Since Iginla's last goal against Detroit, he scored enough against everybody else to rank fourth in the NHL in goals.
"He's one of the premier scorers in the league," Detroit's Jason Williams said. "It's tough to keep a guy like that off the scoreboard."
The Flames moved into eighth place in the West with 75 points -- and 16 games left in the regular season. They are one point ahead of the two-time defending Western Conference champions.
"Every game is such a big game and we have to treat each one like a playoff game," Calgary coach Brent Suter said.
Detroit lost a chance to win a third straight game and fourth out of five since the Olympic break. Inconsistency more than injuries has become the biggest problem for the Red Wings, 8-8-6 the last two months.
"We play one, then not the next one," Babcock said. "We need to put a string together."
If Detroit doesn't do so, a remarkable run might end. The Red Wings have been in the playoffs for 18 consecutive seasons, the longest active streak in sports.
"Losing tonight definitely makes it a little harder on ourselves," Williams said. "It's not going to be easy."
Calgary's Daymond Langkow scored 5:18 into the second period after a scoreless opening 20 minutes. But Pavel Datsyuk tied it at 10:40, and Tomas Holmstrom's power-play deflection at 16:29 put Detroit ahead.
But the third period belonged to the Flames. After Iginla ended his drought against Detroit to tie the game, Bourque scored the winner at 7:16.
The Red Wings had a power play shortly after falling behind, but couldn't take advantage, then got called for two penalties. Detroit got a last chance when Ian White was called for tripping with 2:45 left in the game to set up a 4-on-4 situation and a power play that lasted just less than a minute.

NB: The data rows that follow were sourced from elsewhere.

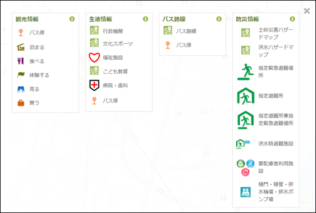Choose the 見る binoculars icon

(x=21, y=89)
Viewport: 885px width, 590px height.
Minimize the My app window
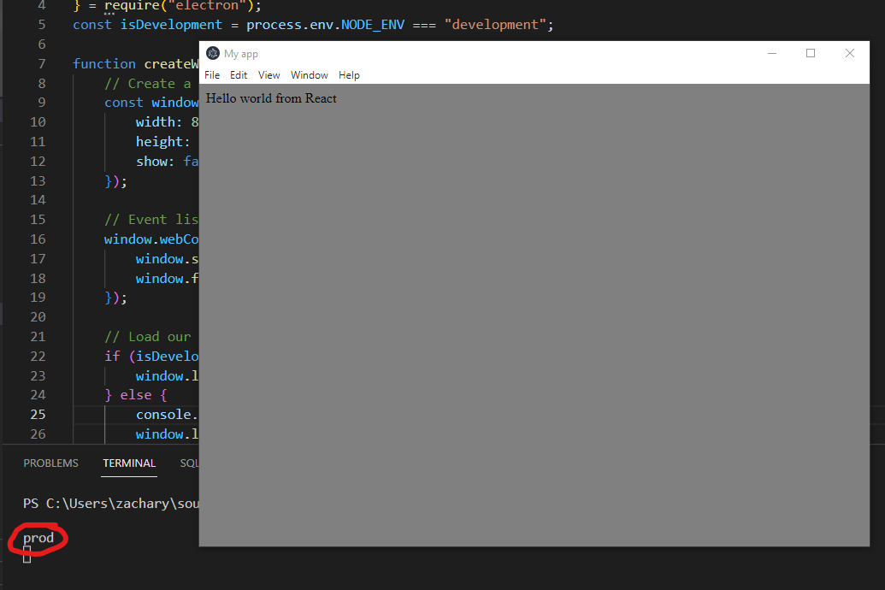tap(772, 53)
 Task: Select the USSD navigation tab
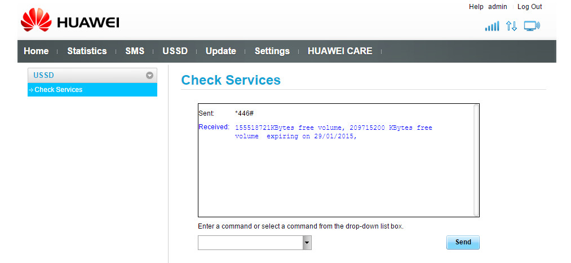(175, 51)
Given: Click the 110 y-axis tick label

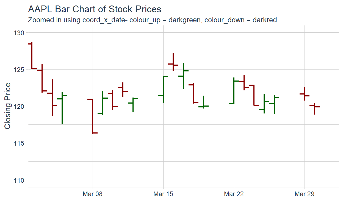Looking at the screenshot, I should [19, 180].
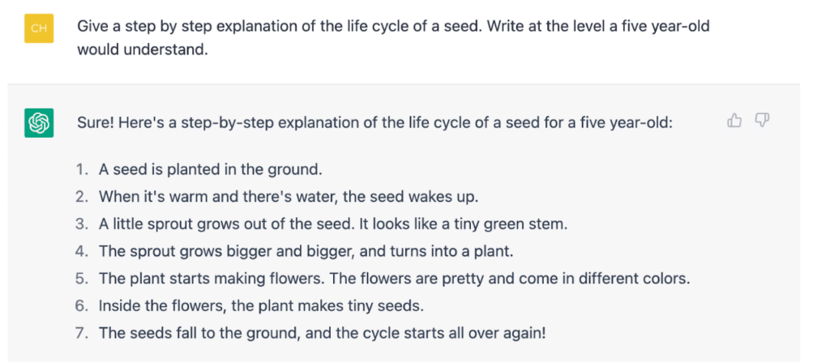The height and width of the screenshot is (362, 830).
Task: Click the green ChatGPT logo avatar
Action: [39, 123]
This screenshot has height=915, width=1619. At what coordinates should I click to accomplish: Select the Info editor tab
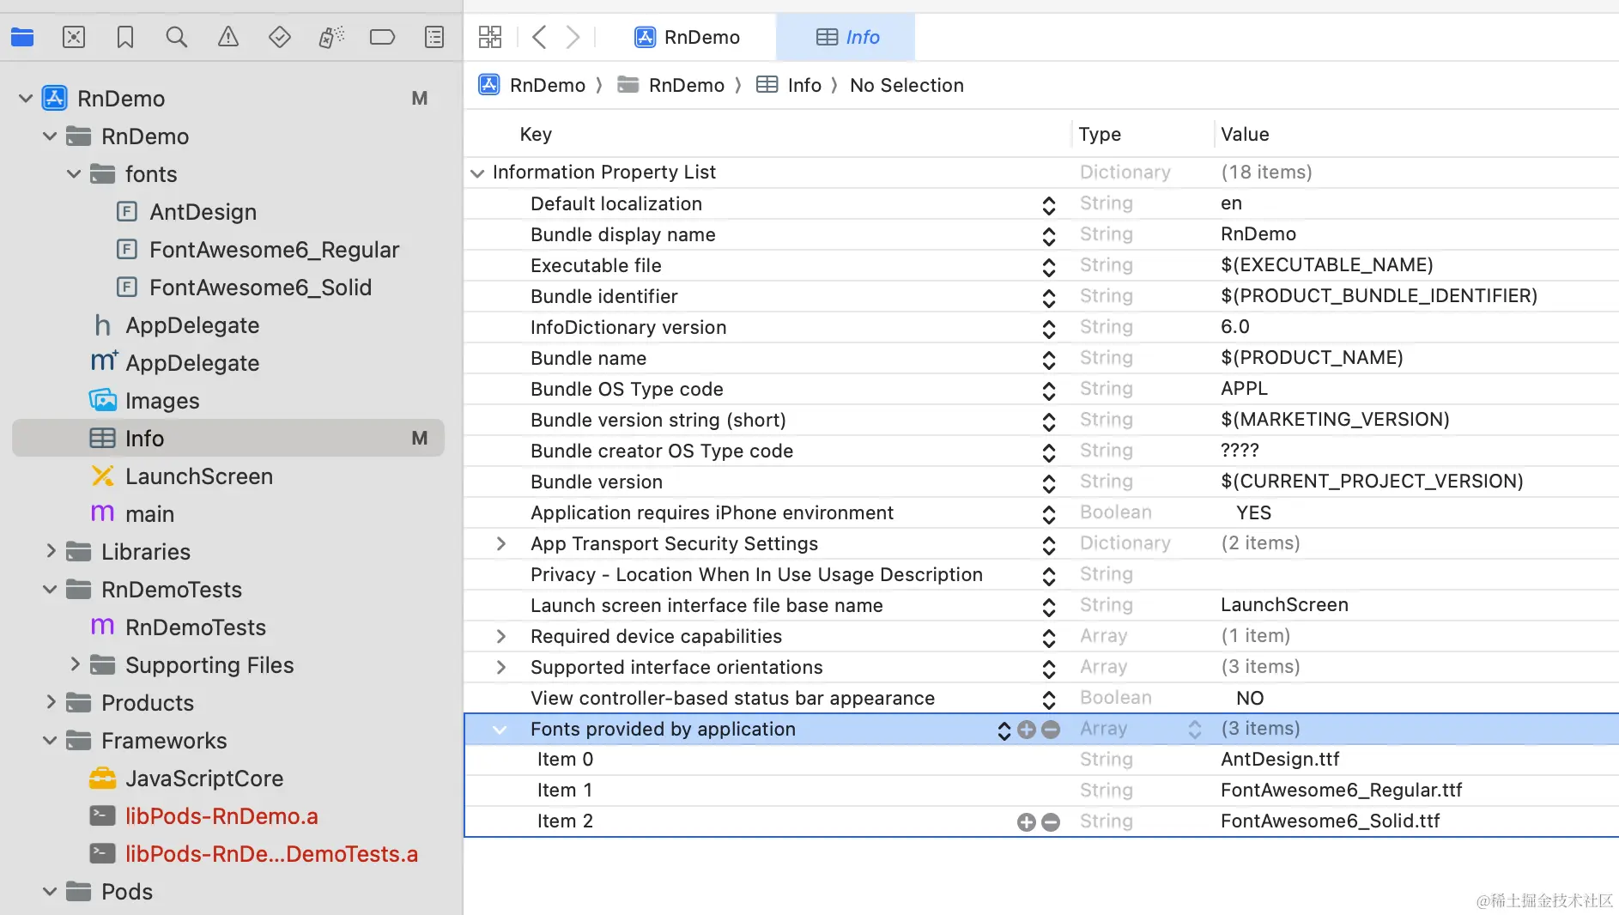click(x=847, y=37)
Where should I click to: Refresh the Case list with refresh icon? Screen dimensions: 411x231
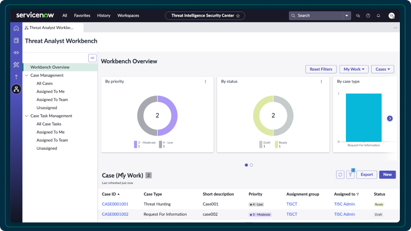pyautogui.click(x=340, y=175)
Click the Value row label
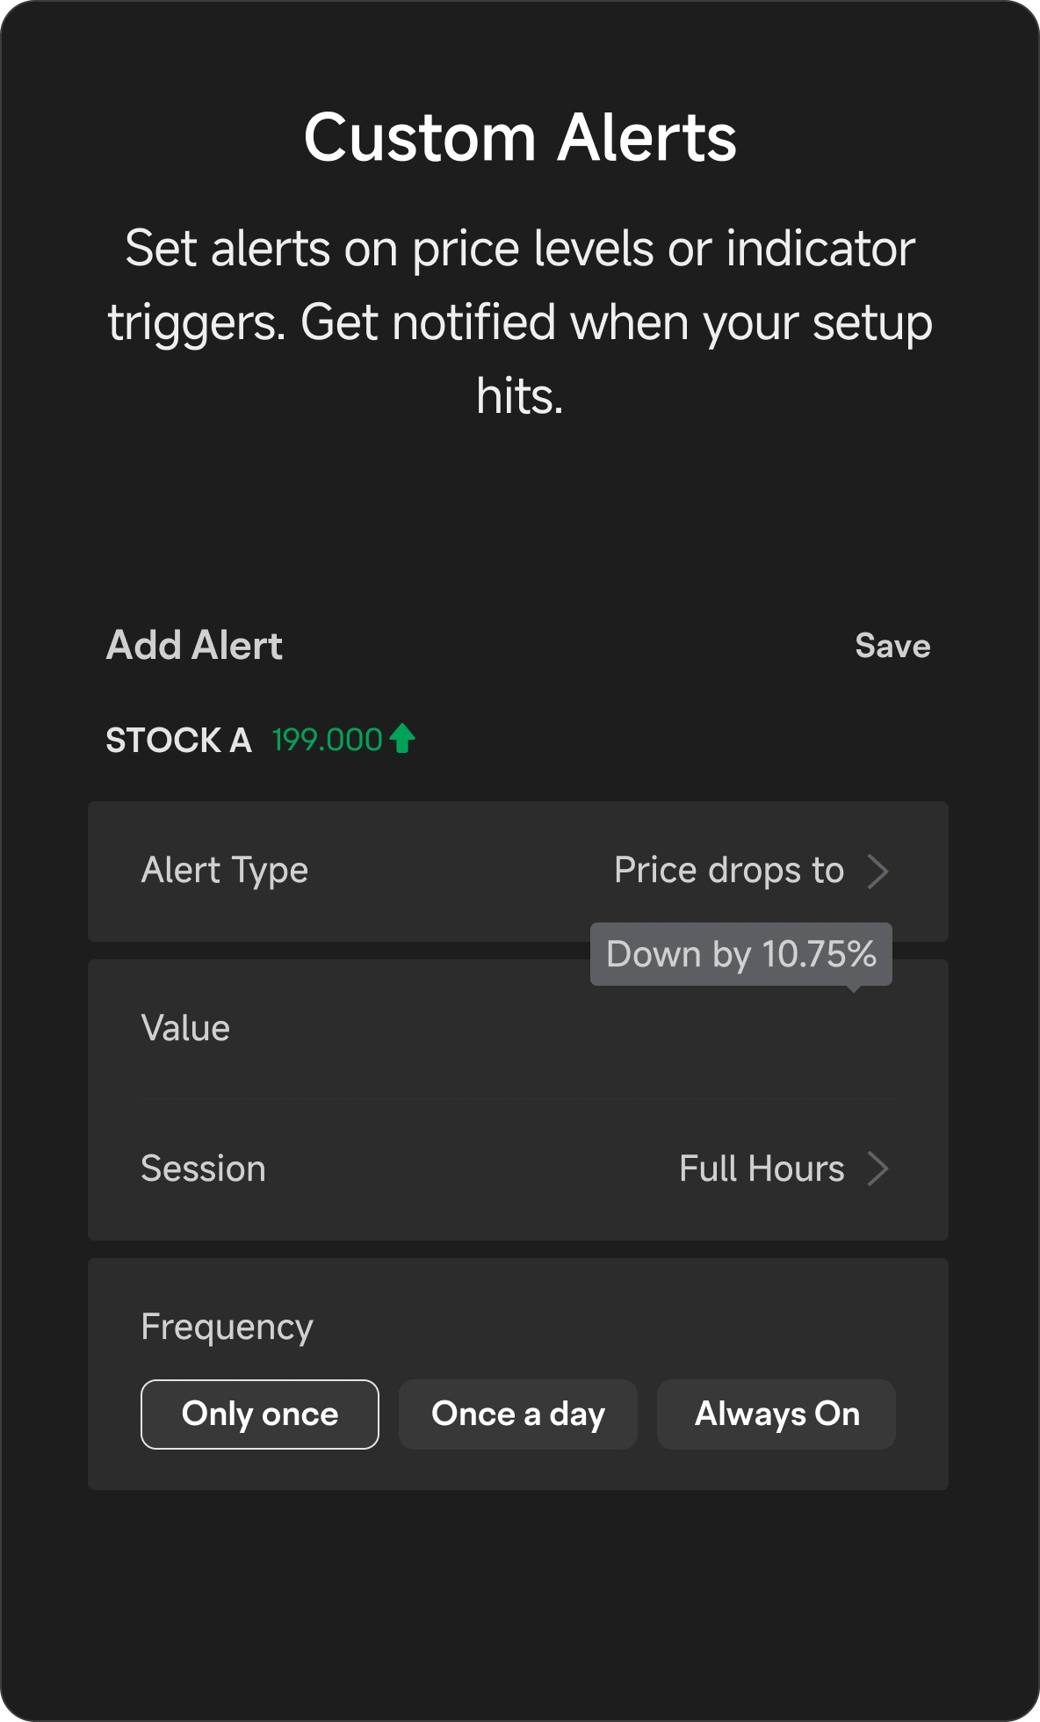The height and width of the screenshot is (1722, 1040). pos(185,1029)
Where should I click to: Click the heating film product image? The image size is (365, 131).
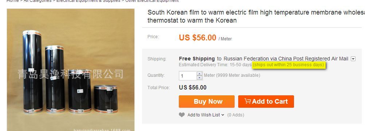[x=71, y=70]
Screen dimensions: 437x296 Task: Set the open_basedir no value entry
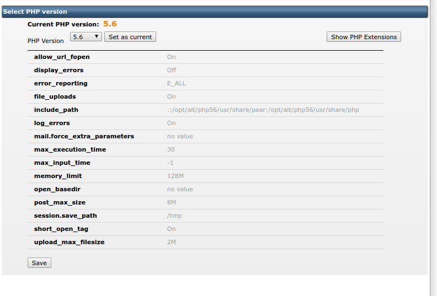click(x=180, y=189)
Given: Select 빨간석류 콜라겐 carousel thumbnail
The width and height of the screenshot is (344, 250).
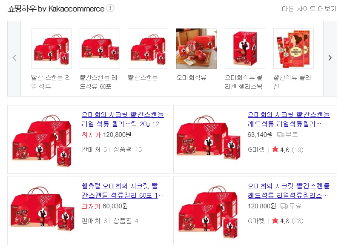Looking at the screenshot, I should 293,48.
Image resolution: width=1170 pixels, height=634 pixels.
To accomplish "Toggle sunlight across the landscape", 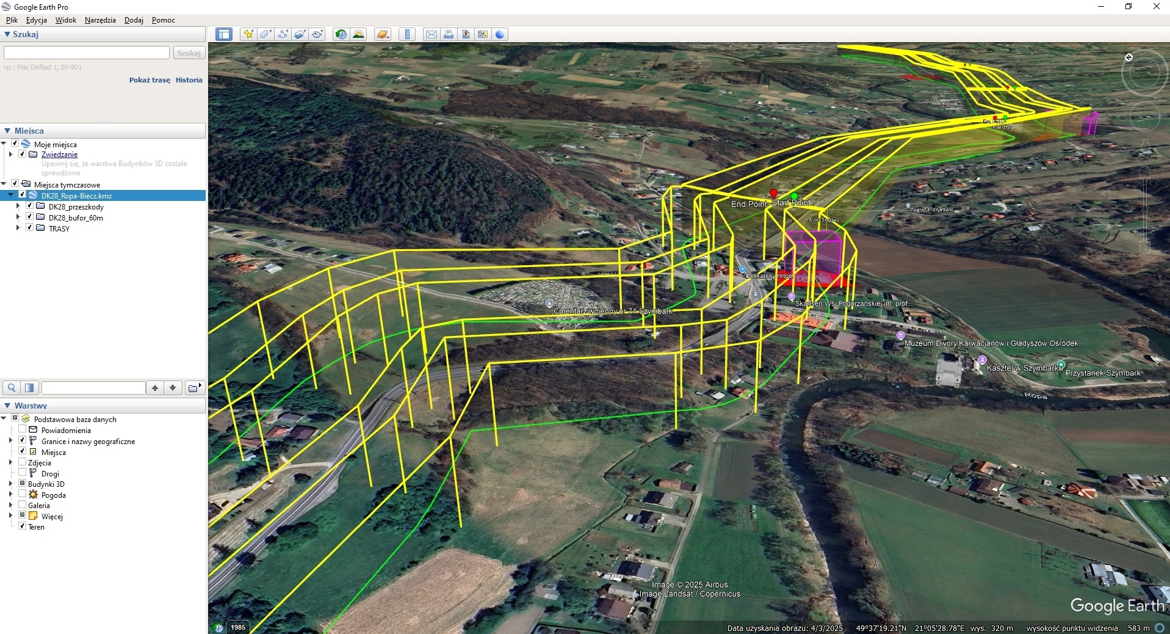I will pyautogui.click(x=359, y=34).
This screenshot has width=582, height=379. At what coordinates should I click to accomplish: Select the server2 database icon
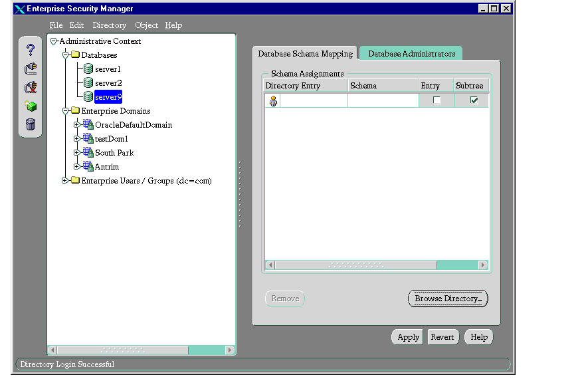(88, 83)

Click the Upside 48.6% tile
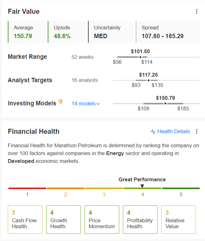(67, 32)
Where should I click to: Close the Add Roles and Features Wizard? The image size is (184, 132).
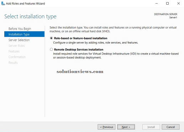[178, 4]

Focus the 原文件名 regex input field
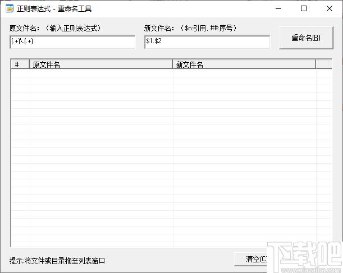(x=72, y=42)
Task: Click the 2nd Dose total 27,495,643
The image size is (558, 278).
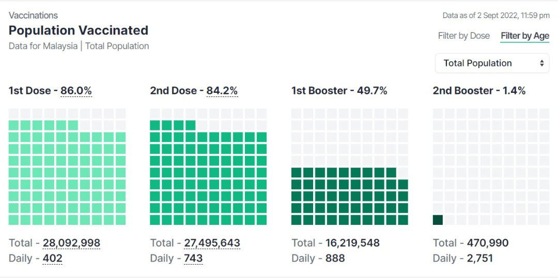Action: [x=212, y=243]
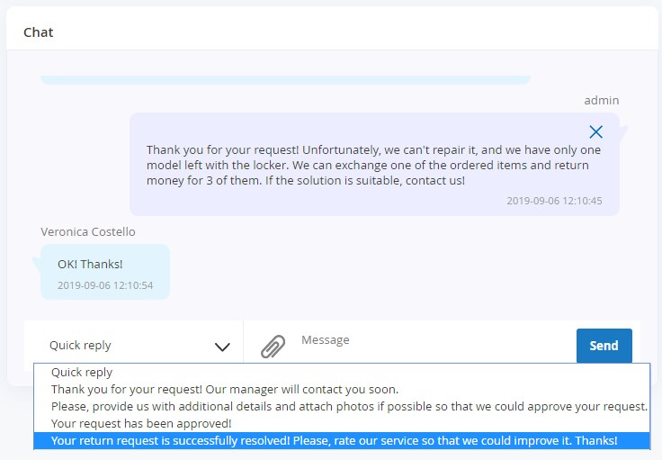Click the paperclip attach file icon
The width and height of the screenshot is (662, 460).
[x=273, y=346]
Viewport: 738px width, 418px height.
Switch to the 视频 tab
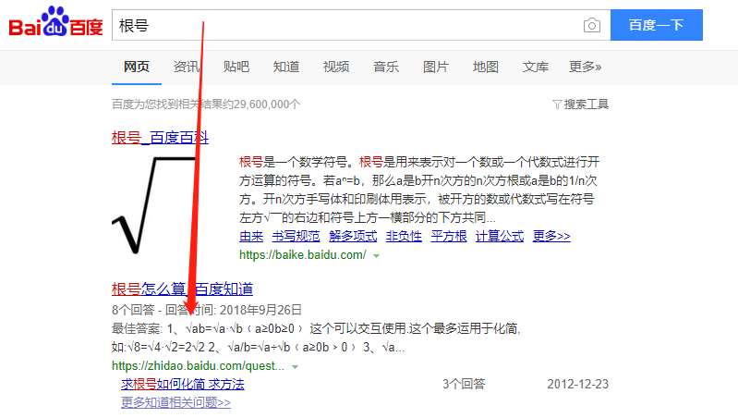click(x=336, y=67)
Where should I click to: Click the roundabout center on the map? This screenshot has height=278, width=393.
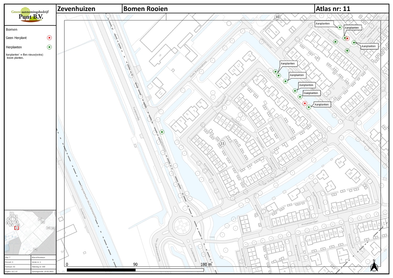[x=181, y=226]
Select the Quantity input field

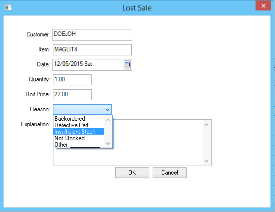72,80
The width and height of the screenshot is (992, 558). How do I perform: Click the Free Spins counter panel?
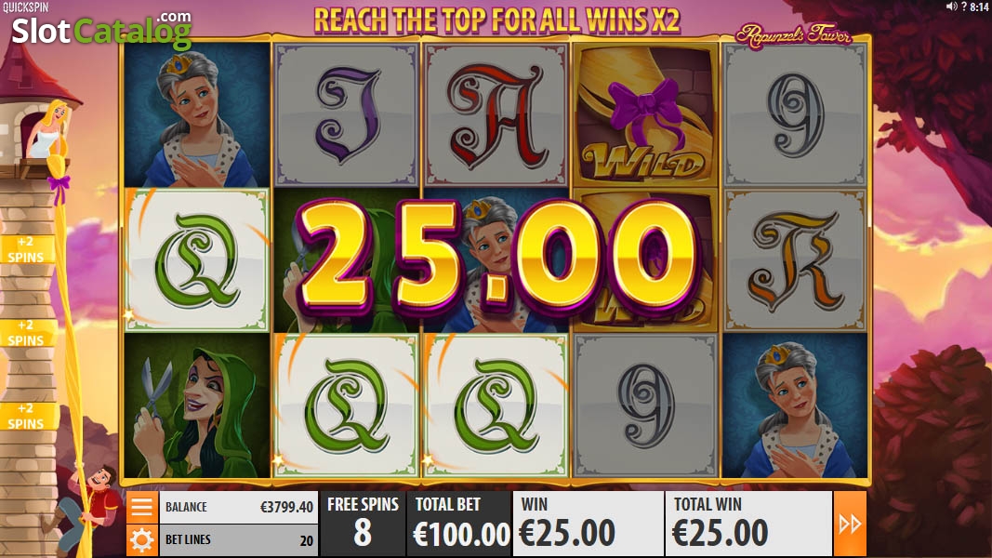[x=363, y=524]
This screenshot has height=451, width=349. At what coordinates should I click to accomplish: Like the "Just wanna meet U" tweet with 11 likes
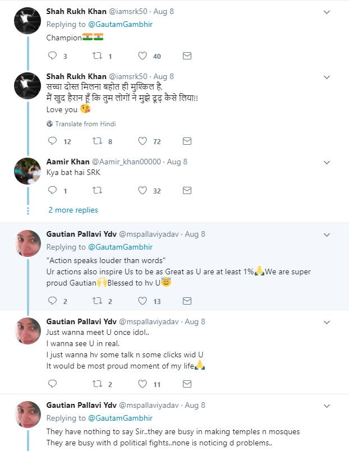[x=143, y=384]
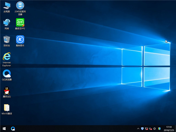The image size is (176, 132).
Task: Toggle the muted volume speaker icon
Action: click(x=150, y=128)
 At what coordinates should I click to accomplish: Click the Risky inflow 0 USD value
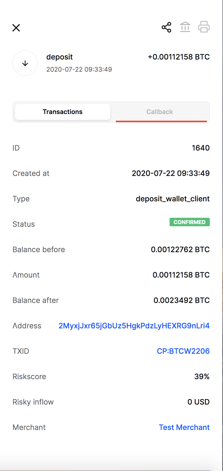198,402
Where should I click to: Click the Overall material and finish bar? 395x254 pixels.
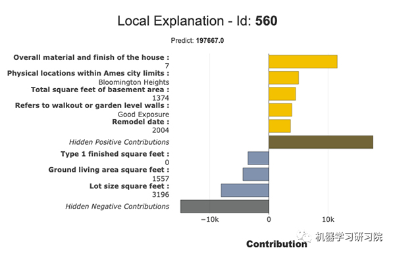303,62
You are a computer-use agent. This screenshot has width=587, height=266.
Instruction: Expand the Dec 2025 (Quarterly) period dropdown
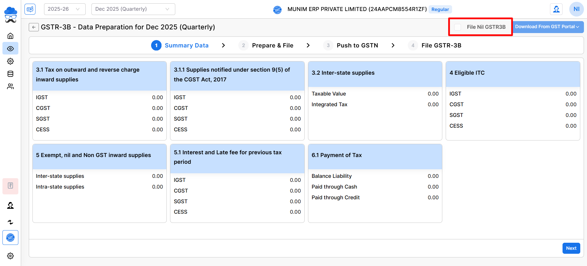[133, 9]
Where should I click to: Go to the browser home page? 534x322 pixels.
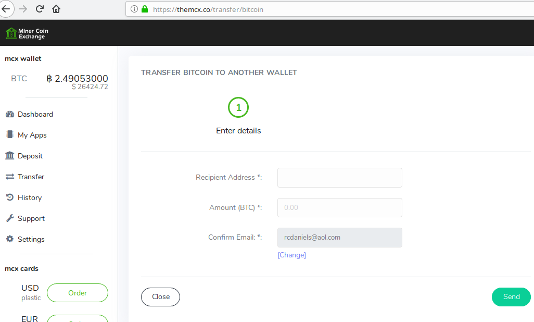(56, 9)
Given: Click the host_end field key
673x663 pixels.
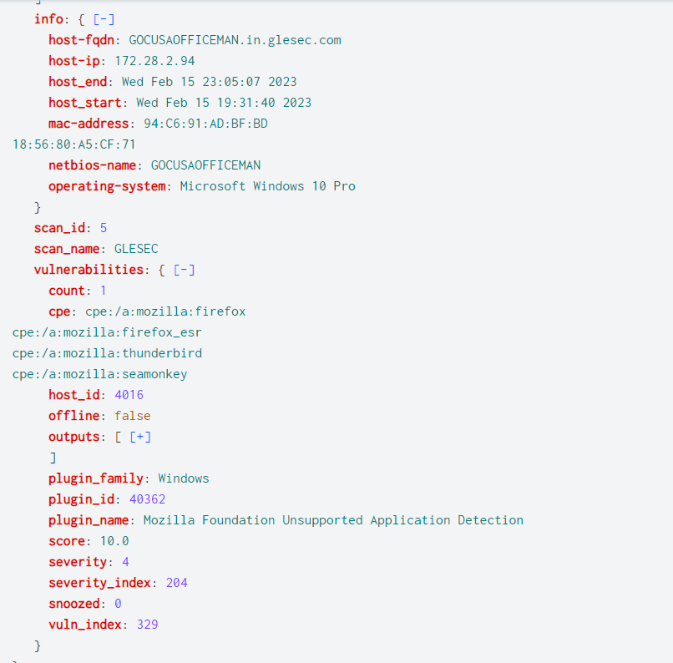Looking at the screenshot, I should [78, 82].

Howard was pulled, giving Detroit a two-man skating advantage, but couldn't beat Kiprusoff and Christopher Higgins hit the empty net with 45 seconds left, just as White's penalty expired.
Babcock wasn't sugar-coating his thoughts on why the Flames went home with two points.
"If you look at the whole 60 minutes," Babcock said, "I think the team that worked the hardest won the game."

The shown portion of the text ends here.